Поспешное изгнание из армии капитана Пастухова и его ребят и гибель генерала Жеребцова связывались лишь одним — присутствием в Грозном Волкова. Но сколько ни прокручивал Голубков всю ситуацию, какие сопоставления ни пытался делать, по всему выходило — просто случайность. Волков в Грозный прилетел, конечно, не просто так — да еще и срочно, спецрейсом. Следовало подождать, что произойдет в ближайшее время, и только потом уже можно будет делать какие-нибудь выводы.

Самого Волкова Голубков совершенно неожиданно для себя встретил уже на следующее утро. Но для Волкова эта встреча была явно не случайной, он просто попытался придать ей вид случайности. Заглянул в кабинет Голубкова, сказал, что заскочил по пути хоть поздороваться со старым боевым товарищем. Посидел, повспоминали Афган, порасспрашивал, как идет служба.

— Вы надолго к нам? — осторожно поинтересовался Голубков.

— Нет, через час возвращаюсь в Москву, — ответил Волков и, пожимая на прощание руку, ободрил: — Держитесь, Константин Дмитриевич. Скоро этой войне конец.

— Как скоро?

— Стараемся до президентских выборов подписать договор. Но получится ли — вопрос. В Чечне, сами знаете, никогда ничего заранее не угадаешь.

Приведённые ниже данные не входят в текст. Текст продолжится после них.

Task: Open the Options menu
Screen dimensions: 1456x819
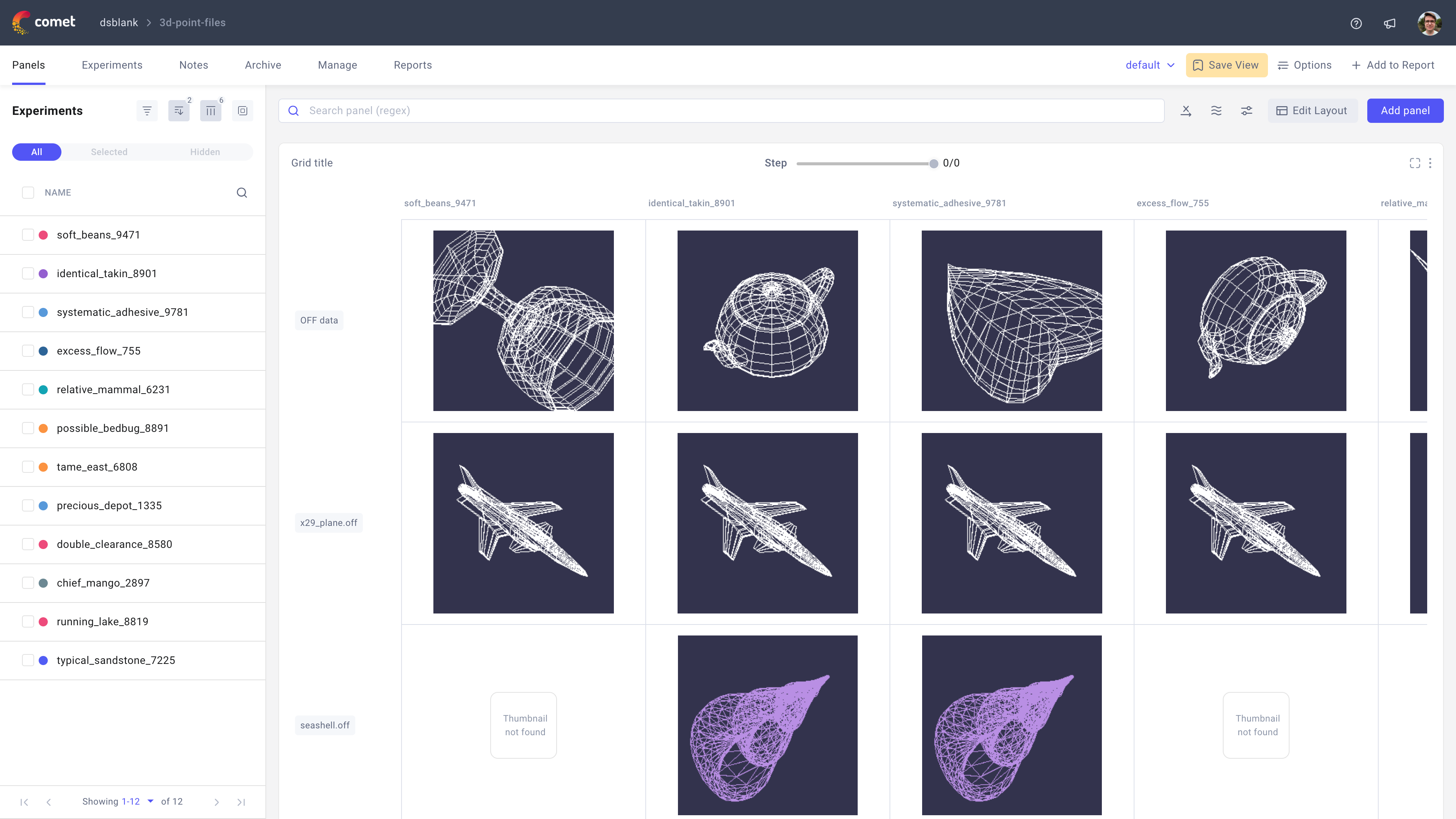Action: point(1304,65)
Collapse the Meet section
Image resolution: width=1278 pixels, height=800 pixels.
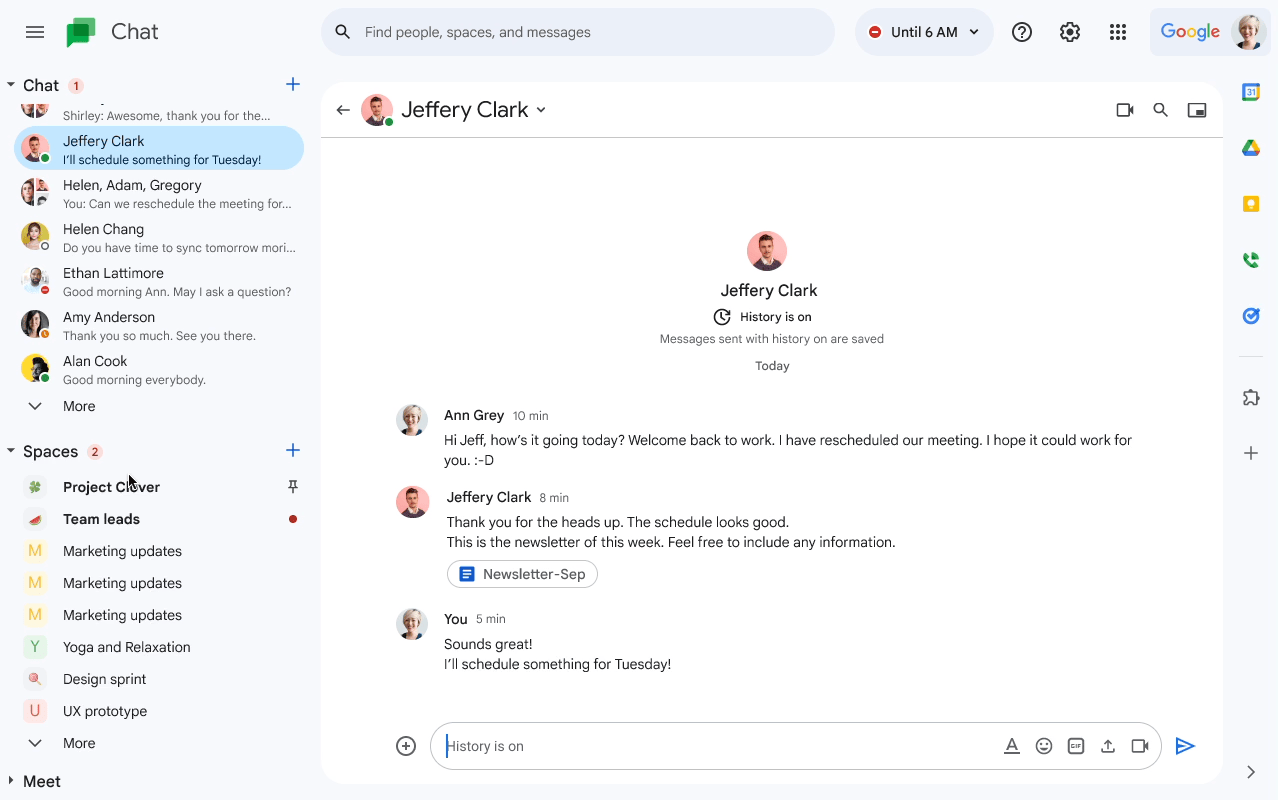pos(13,781)
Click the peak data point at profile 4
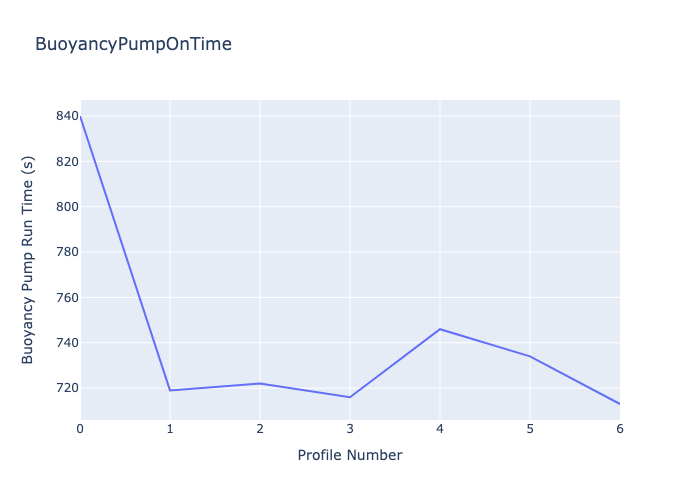Screen dimensions: 700x500 click(x=440, y=329)
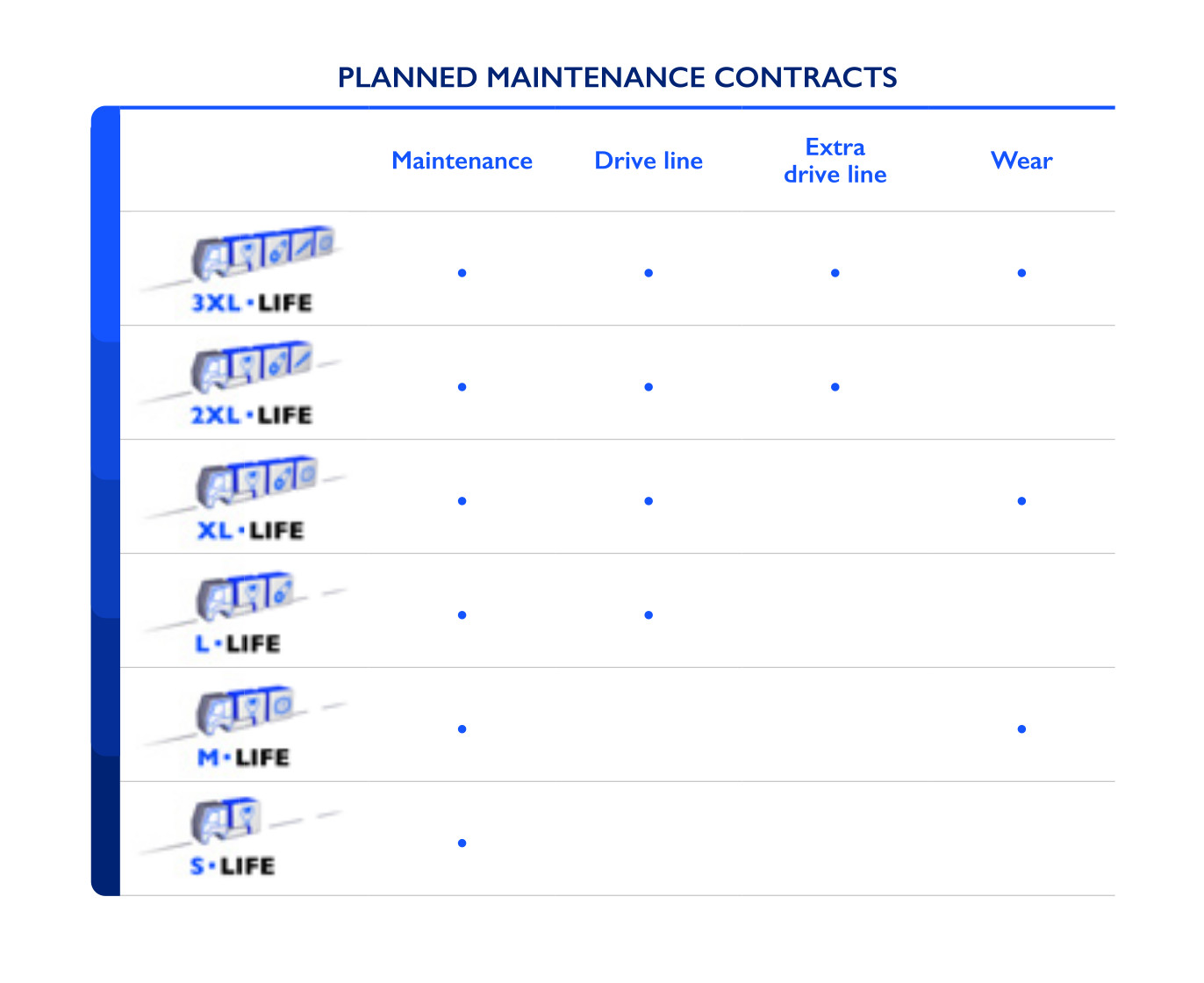Click the L·LIFE Drive line dot
This screenshot has width=1204, height=983.
point(649,615)
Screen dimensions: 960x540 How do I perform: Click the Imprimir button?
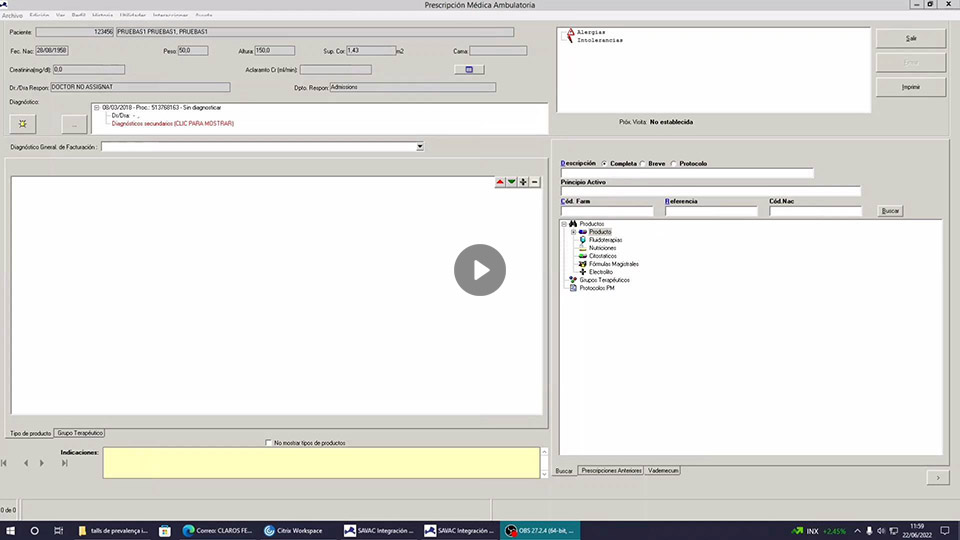(910, 87)
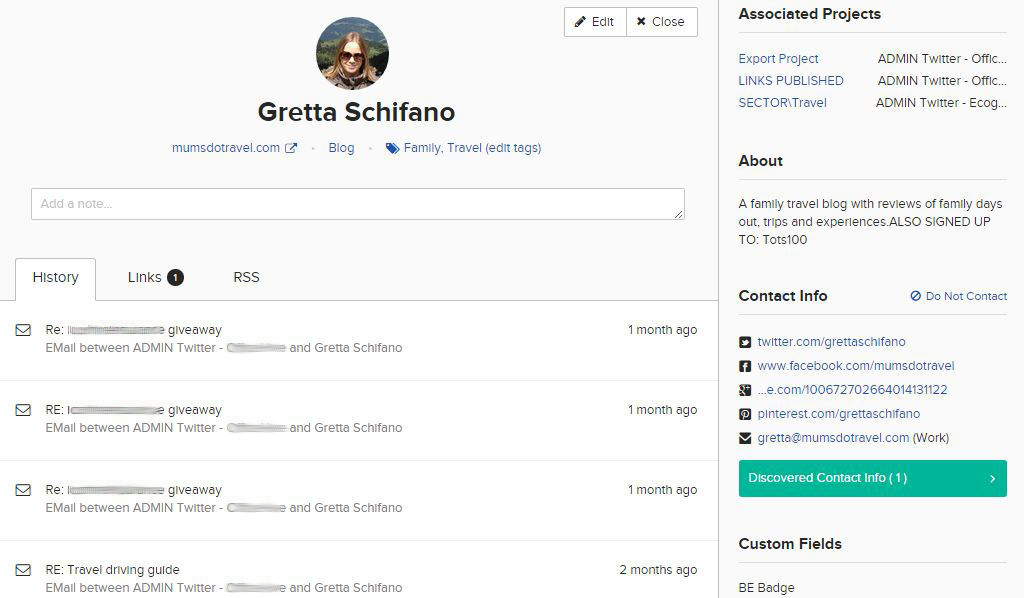1024x598 pixels.
Task: Open the Pinterest icon in Contact Info
Action: click(744, 413)
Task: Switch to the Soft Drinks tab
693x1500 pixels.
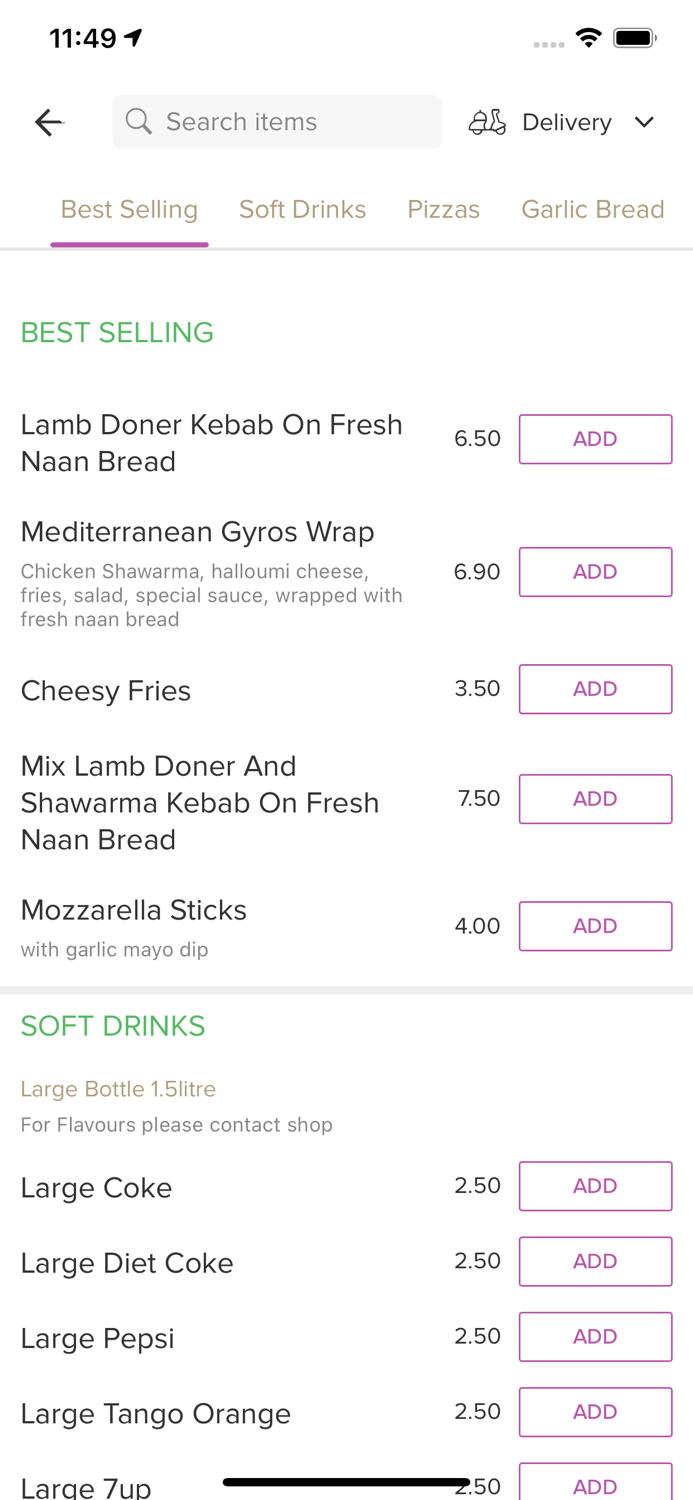Action: pyautogui.click(x=302, y=209)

— Дерьмовая война, — сказал Голубков.

— Сложная война, — согласился Волков.

Вот теперь ясно стало, зачем он прилетал в Чечню. В стране набирала обороты предвыборная кампания, и Чечня для Ельцина была как рыбья кость в горле. Кабы удалось ее если не закончить, то хотя бы пригасить — победа Ельцина была бы обеспечена уже в первом туре. Мирные переговоры по Чечне стали элементом предвыборной борьбы. И Волков, по-видимому, имел задачу им содействовать. Своими, понятно, методами. Значит, можно было ожидать, что в самое ближайшее время бесследно исчезнет, подорвется на мине или будет убит при невыясненных обстоятельствах какой-нибудь из наиболее непримиримых последователей Дудаева. И скорее всего — не один.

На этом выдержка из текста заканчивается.